- Genre: Reality
- Presented by: Danielle Harel and Celeste Hirschman
- Narrated by: Lucy Beaumont
- Country of origin: United Kingdom
- Original language: English
- No. of series: 2
- No. of episodes: 14

Production
- Running time: 47 minutes (inc. adverts)
- Production company: Double Act Productions

Original release
- Network: Channel 4
- Release: 12 May 2025 – present

= Virgin Island (TV series) =

British television series

Virgin Island is a British reality television series that premiered on Channel 4 on 12 May 2025.

Series 1 contained six episodes, following twelve adult virgins as they explore intimacy, relationships, and personal growth while living together on an island retreat. "Obonjan Island", a private island in Croatia, was used as the filming location for both series. It is produced by Double Act Productions for Channel 4.

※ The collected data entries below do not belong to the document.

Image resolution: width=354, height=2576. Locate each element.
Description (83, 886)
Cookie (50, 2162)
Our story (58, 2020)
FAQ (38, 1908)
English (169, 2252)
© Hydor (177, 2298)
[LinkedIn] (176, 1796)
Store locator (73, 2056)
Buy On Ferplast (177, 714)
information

On 13 June 2025, Channel 4 announced a second series. It aired between April 27, 2026 and May 18, 2026, and contained 8 episodes.

A distinctive element of the series is its integration of relationship coaching and somatic therapy, led by sexologists Danielle Harel and Celeste Hirschman, co-founders of the Somatica Institute. Their therapeutic approach introduces structured exercises that address emotional intimacy, attachment patterns, sexual authenticity, and communication skills.

Rebecca Nicholson, writing for the Guardian, called it "surprisingly empathetic." As of March 2026, the series has won two industry awards, and has been nominated for a BAFTA Award for Best Reality Show.

== Format ==
Virgin Island combines reality television elements with professional intimacy coaching, allowing participants to work through personal challenges, emotional blocks, and intimacy issues in real-time. The series prioritises authentic personal development over traditional competition-based eliminations.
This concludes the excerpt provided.